The time and resources for such feats aren’t exactly available to all. I’d like to think it’s possible nonetheless to do something interesting along these lines (if only interesting to some). The Ramsden-style swoop on thousands of books at one opportunity also sounds, to me, little like the kind of ongoing, leisurely diversion that many collectors enjoy and don’t take too seriously. Collectors also tell stories about themselves, I suppose, through their hobbies/obsessions and how they go about their business. And both kinds of stories may be revealed when book-dealers and auctioneers’ catalogues come along, often containing as they do some testimony to years of acute accumulation – not just purchasing for the mindless sake of purchasing, that is, but careful acquisition – the gradual expansion of a narrative.

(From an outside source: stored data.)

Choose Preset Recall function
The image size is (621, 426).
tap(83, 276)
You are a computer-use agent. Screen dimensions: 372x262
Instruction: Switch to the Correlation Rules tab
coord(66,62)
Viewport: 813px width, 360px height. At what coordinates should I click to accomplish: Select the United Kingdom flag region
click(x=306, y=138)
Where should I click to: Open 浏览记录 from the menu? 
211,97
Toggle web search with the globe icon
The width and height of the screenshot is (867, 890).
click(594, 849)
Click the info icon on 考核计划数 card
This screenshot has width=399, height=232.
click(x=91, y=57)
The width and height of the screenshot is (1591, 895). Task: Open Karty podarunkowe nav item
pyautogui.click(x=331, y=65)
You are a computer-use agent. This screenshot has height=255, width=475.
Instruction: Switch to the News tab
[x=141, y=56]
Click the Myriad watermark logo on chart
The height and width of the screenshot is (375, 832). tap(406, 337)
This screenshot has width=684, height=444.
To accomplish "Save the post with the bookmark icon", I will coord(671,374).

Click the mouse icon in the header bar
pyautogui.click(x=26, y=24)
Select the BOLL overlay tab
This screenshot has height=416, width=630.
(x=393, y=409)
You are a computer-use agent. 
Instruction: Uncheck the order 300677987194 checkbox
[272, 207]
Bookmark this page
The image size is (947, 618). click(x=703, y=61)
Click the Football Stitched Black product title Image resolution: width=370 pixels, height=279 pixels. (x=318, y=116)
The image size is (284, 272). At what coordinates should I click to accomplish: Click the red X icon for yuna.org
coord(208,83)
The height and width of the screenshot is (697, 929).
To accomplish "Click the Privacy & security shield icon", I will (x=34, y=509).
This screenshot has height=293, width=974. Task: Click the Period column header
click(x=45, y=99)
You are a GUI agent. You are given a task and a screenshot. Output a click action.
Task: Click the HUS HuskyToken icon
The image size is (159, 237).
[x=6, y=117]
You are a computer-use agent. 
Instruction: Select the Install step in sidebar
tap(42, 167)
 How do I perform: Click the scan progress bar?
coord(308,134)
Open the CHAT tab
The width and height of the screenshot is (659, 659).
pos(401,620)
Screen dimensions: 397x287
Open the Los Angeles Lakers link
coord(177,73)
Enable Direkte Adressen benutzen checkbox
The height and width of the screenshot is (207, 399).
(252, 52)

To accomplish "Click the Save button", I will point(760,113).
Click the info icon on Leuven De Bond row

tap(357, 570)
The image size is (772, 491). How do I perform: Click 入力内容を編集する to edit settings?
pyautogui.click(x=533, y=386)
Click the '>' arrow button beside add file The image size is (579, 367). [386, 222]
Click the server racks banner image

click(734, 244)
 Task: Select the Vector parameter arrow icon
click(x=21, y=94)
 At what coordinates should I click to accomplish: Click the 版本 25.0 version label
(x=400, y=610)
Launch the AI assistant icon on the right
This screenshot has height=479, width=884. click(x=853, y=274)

Maybe some biblio-inspiration is to be found in some of the collections that are now (or soon) set to change hands . . .
As a single entity, Daniel Crouch Rare Books is offering the Petros G. Pelos Collection. The 100 items in this catalogue, “From Sea to Shining Sea!”: The great American library, tell “the story of the building of a nation” through “exceptionally rare first-hand printed and manuscript travel accounts, atlases, portfolios, and governmental proclamations”. Perry Pelos’s aim was to bring together “the best examples of the narrative or map obtainable”, collecting works “in the earliest incarnation possible – first states, uncut, and in original parts and/or wrappers where possible”. The first item listed here is John Long’s Voyages and Travels of an Indian Interpreter and Trader (London: Printed for the author, 1791) and the last is James Knox Polk’s history of the war with Mexico in the 1840s, Message from the President of the United States to the two houses of Congress . . . (Washington: Wendell and von Benthuysen, 1848). It’s a collection that should remain intact, both to be studied and to be gawped at.
(For those who aren’t in the market for the great American library: Daniel Crouch Rare Books is also holding a sale, until February 14. Prices start from £6 and maps from Ptolemy.)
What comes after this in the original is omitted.